London-based Centre for Cities yesterday released the 2016 edition of Cities Outlook, which examines the economic performance of the United Kingdom’s largest cities. It comes just a couple of days ahead of the Metropolitan Policy Program issuing a new expanded Metro Monitor, which similarly aims to describe the state of U.S. metropolitan economies.
The analysis arrives at a particularly important juncture in the United Kingdom’s urban policy debate, one that may hold lessons for the relationship between U.S. cities and their federal and state partners.
Overall, the Cities Outlook portrays continued divergence in the economic performance of cities in the U.K.’s north and south. Of the 62 cities analyzed in the report, 29 exhibited wages below the national average, and welfare spending above the national average, in 2015. The vast majority (25) are located in the U.K.’s northern regions, such as Newcastle and Sunderland in the North East, and Manchester and Liverpool in the North West, and Birmingham and Stoke in the West Midlands. By contrast, 11 of 14 “high-wage, low-welfare” cities are located in the country’s southern regions, most notably in and around Greater London.
This reflects a longstanding regional pattern in the U.K. economy, as the report notes. Northern cities have longer-run structural weaknesses in skills and productivity resulting from de-industrialization, not unlike many older industrial cities in the U.S. Midwest and Northeast. High-value professional services jobs and educated workers, meanwhile, have been increasing for decades in southeastern U.K. cities, akin to many large coastal and Sun Belt metro areas in the United States.

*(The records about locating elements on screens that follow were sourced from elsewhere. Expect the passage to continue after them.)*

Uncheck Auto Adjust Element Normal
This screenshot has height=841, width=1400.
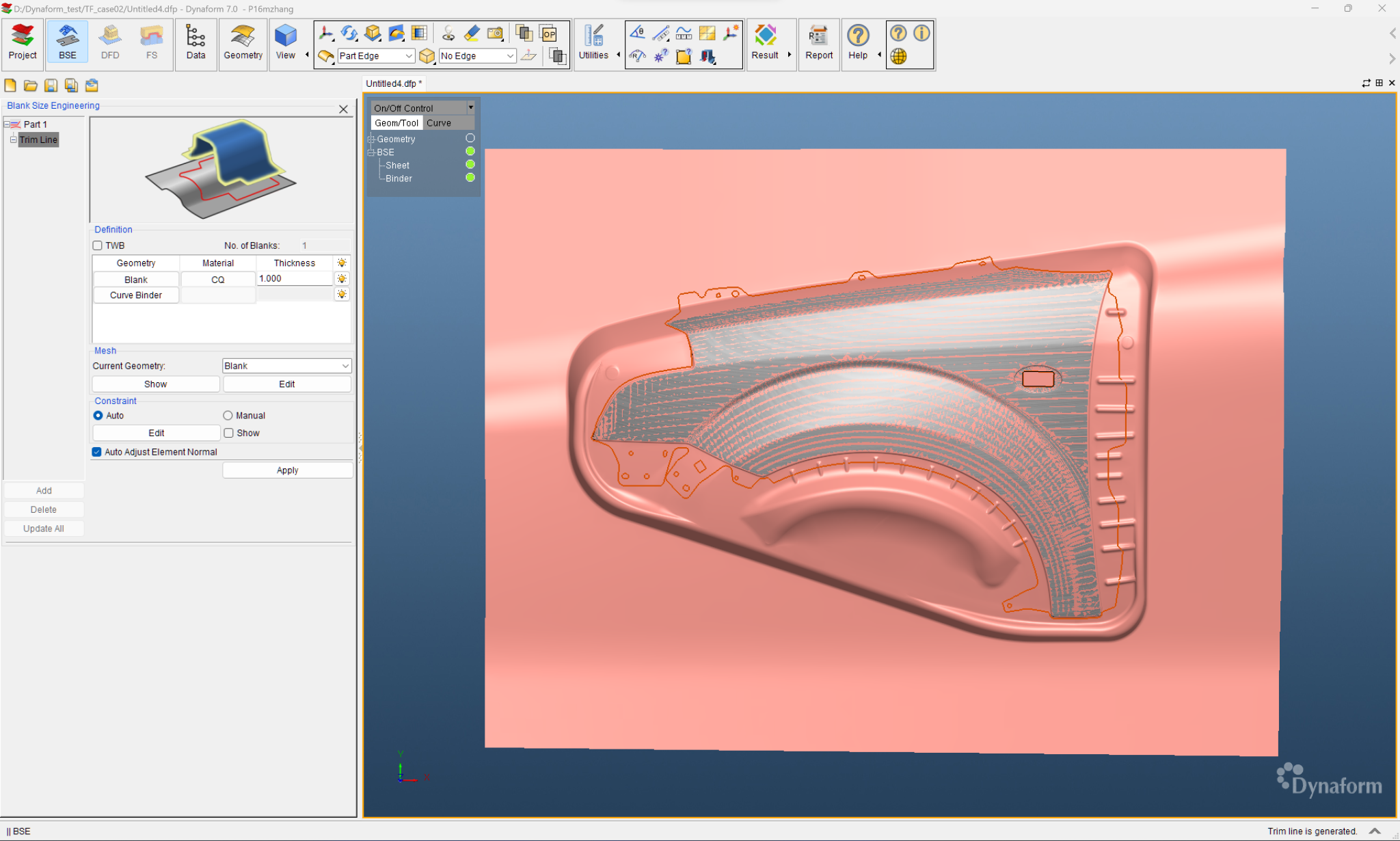click(96, 452)
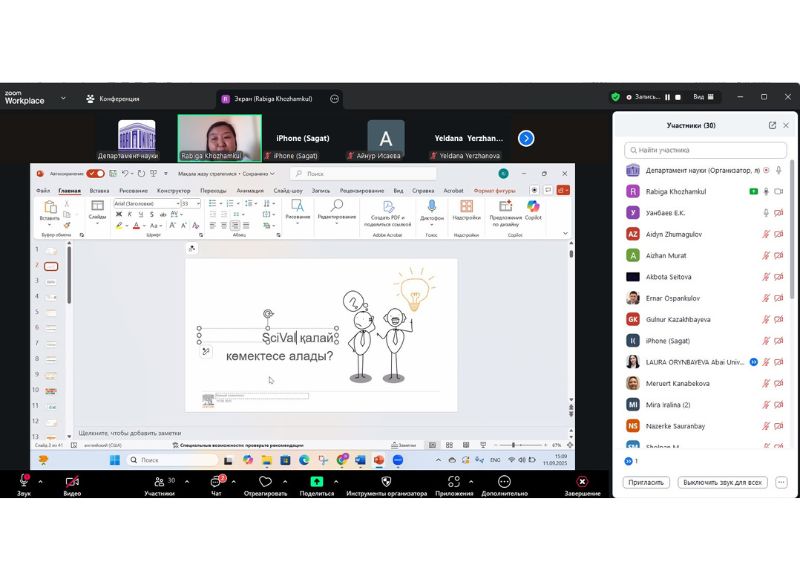Click the Завершение end meeting icon
The image size is (800, 580).
pyautogui.click(x=582, y=482)
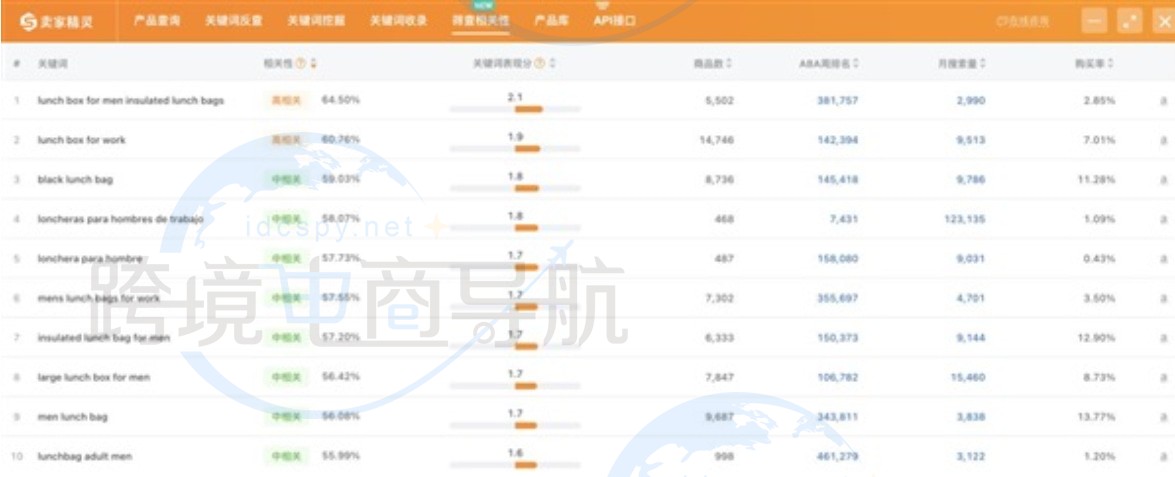Sort by 月搜索量 using its sort arrows
This screenshot has height=477, width=1175.
coord(983,64)
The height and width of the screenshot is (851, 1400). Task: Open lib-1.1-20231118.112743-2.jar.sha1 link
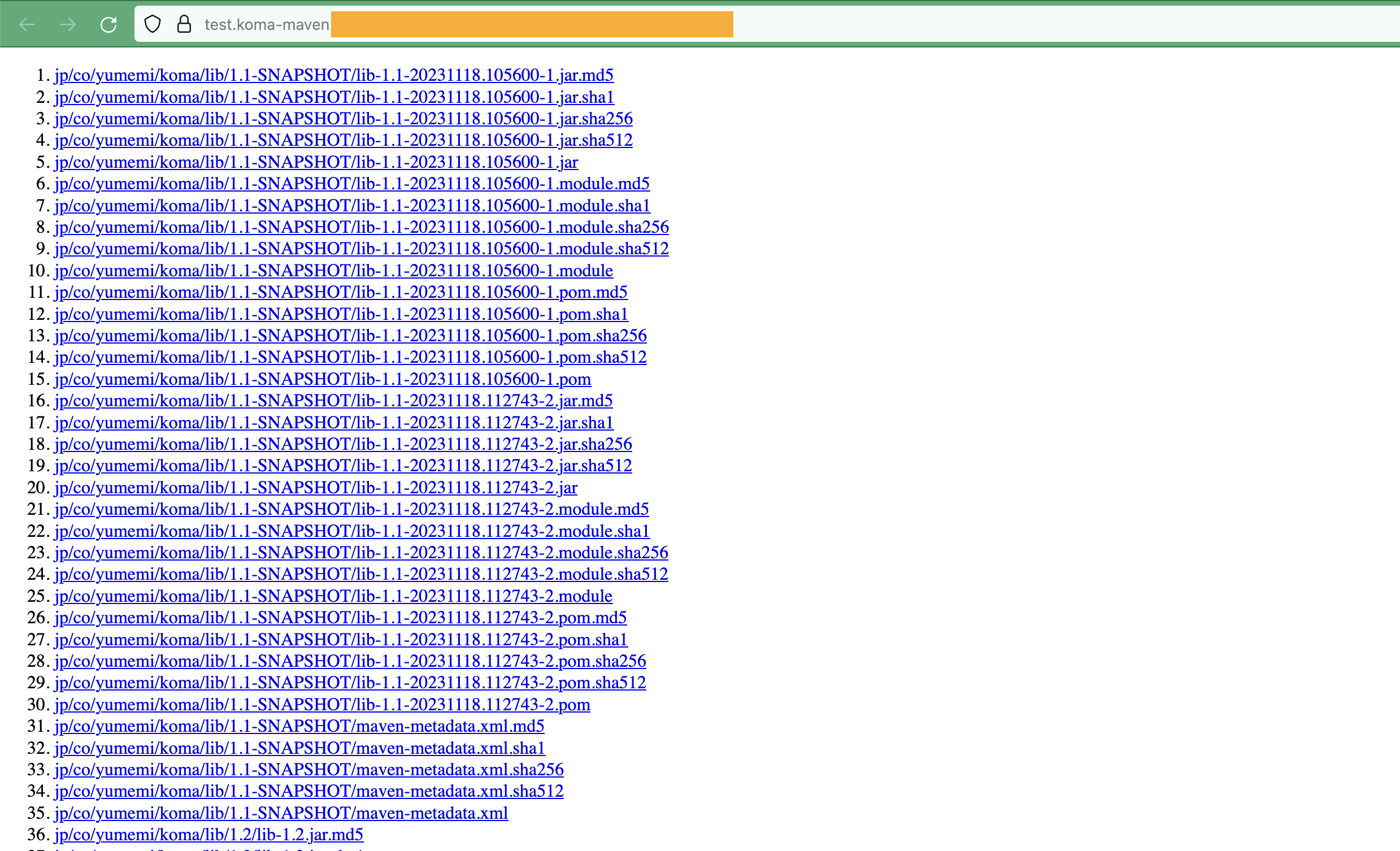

This is the context in which the current U.K. government, particularly Chancellor George Osborne, has sought to devolve considerably greater taxing and spending powers to metropolitan regions. Many regions in what Osborne termed the “Northern Powerhouse,” starting with Greater Manchester, have agreed to elect “metro mayors” as part of agreements with the central government to gain greater authority over spending on education and skills, housing and planning, and transportation. Leaders in Whitehall hope that these greater authorities and responsibilities will enable regional leaders in the North to better align various investments to areas of local economic strength, achieving higher-quality economic growth even as central government cuts subsidies to local governments. Whether these steps will significantly close the gaps revealed in Cities Outlook remains to be seen; nonetheless the interest shown by the Northern regions is promising.
The economic and governance situation in the United States is distinct from that in the United Kingdom in many ways. In particular, we have many more major city-regions that exhibit even greater regional economic diversity; and taxing and spending powers are already much more devolved to our local governments.
Yet the U.K.’s drive toward more “joined-up” economic strategies for deploying national resources at the metropolitan level makes a great deal of sense for U.S. metro regions. As this week’s Metro Monitor will reveal, even U.S. city-regions considered to be economically vibrant are not consistently succeeding at raising standards of living for all their residents. Further empowering U.S. metro areas to use federal resources strategically, especially as those resources wane over time, may well be an approach worth importing.